(Records excerpted from a collection)
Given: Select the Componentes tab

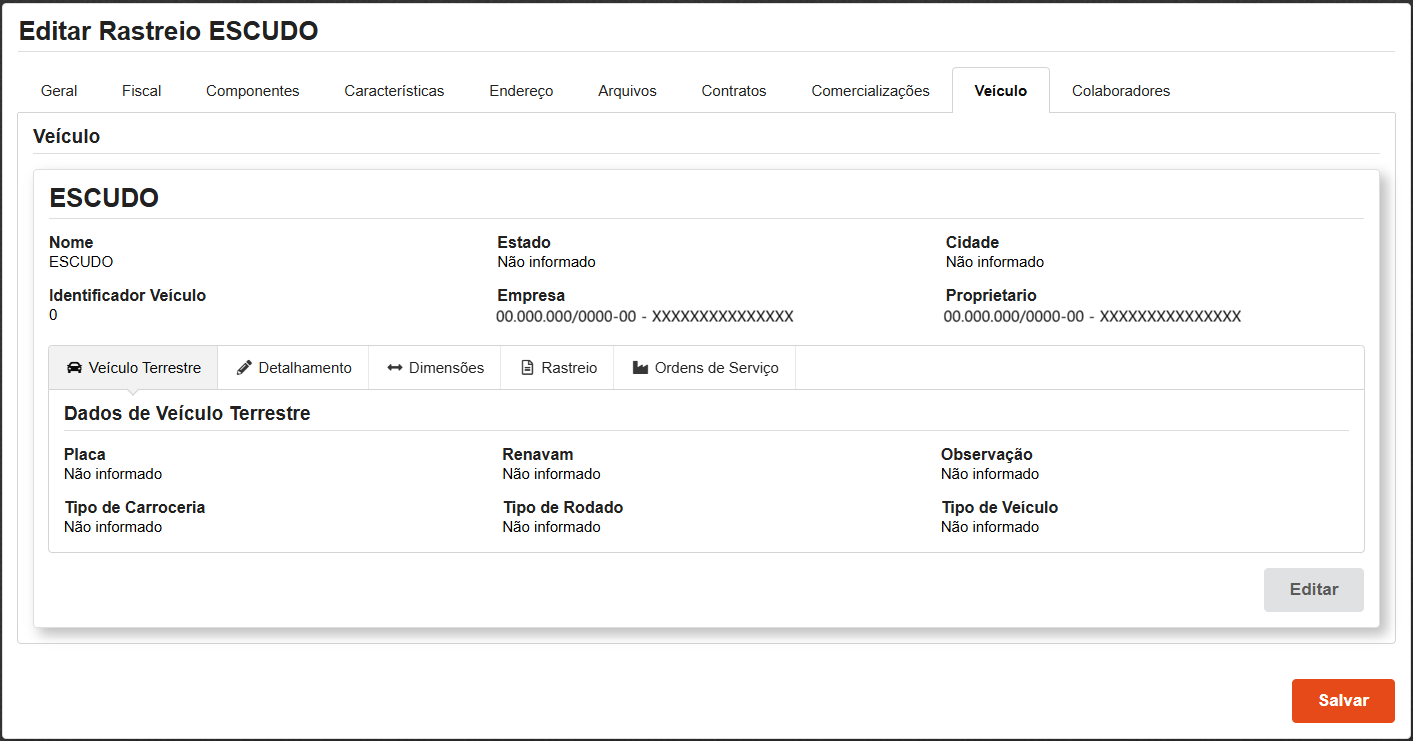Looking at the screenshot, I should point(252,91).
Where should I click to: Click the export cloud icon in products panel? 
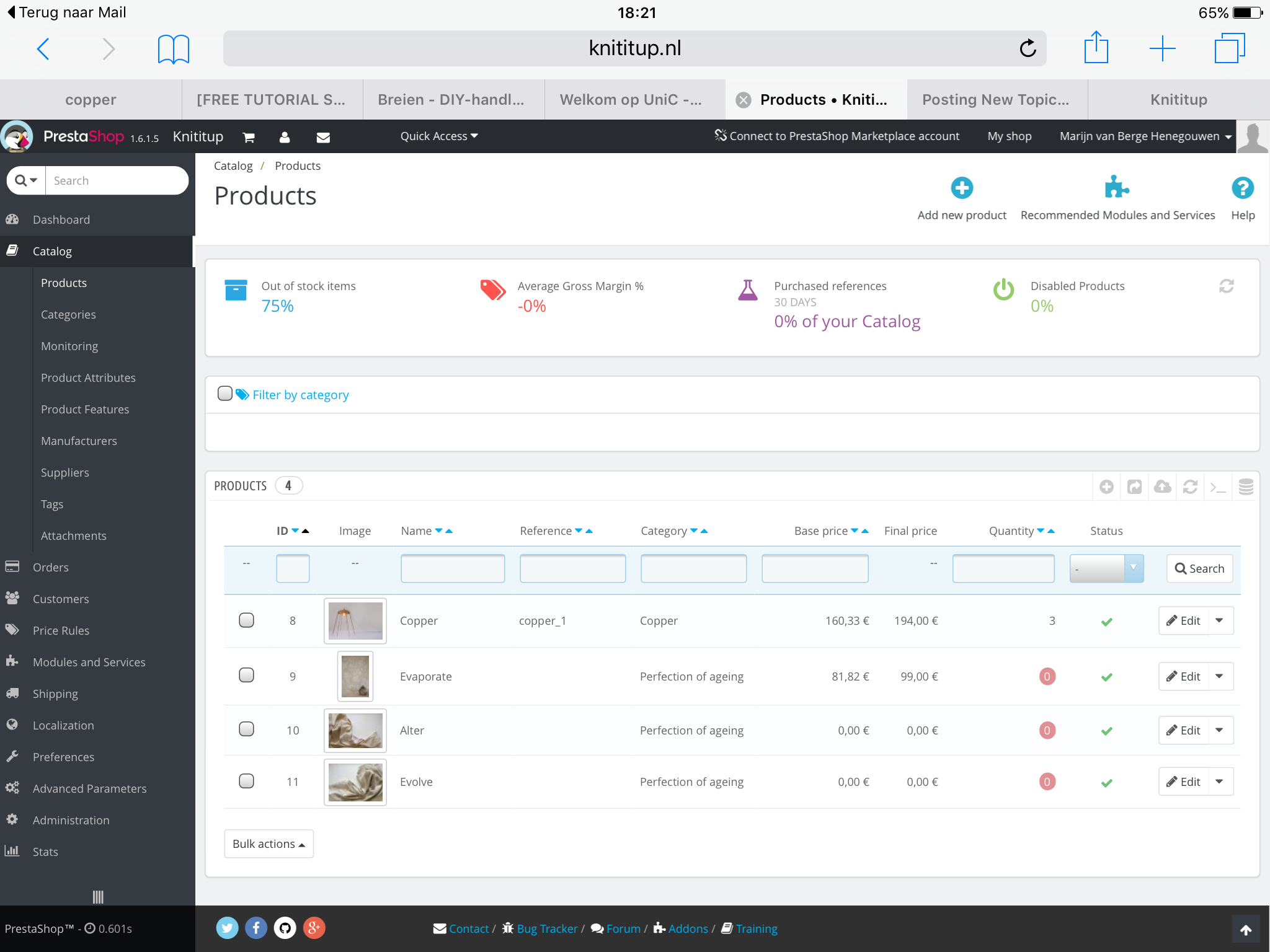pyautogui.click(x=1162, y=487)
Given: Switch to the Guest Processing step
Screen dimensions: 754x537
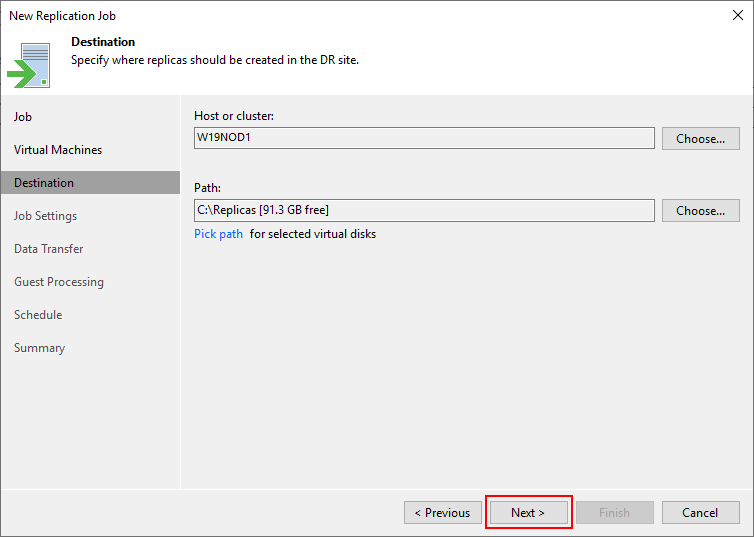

- [EXERCISE OBJECTIVE]
Write out every line of the records above word for word, omitting the pictures.

- [RESULT]
Given: Select the Componentes tab

Looking at the screenshot, I should point(252,91).
Where should I click to: Click the export cloud icon in products panel? 
pyautogui.click(x=1162, y=487)
Given: Switch to the Guest Processing step
Screen dimensions: 754x537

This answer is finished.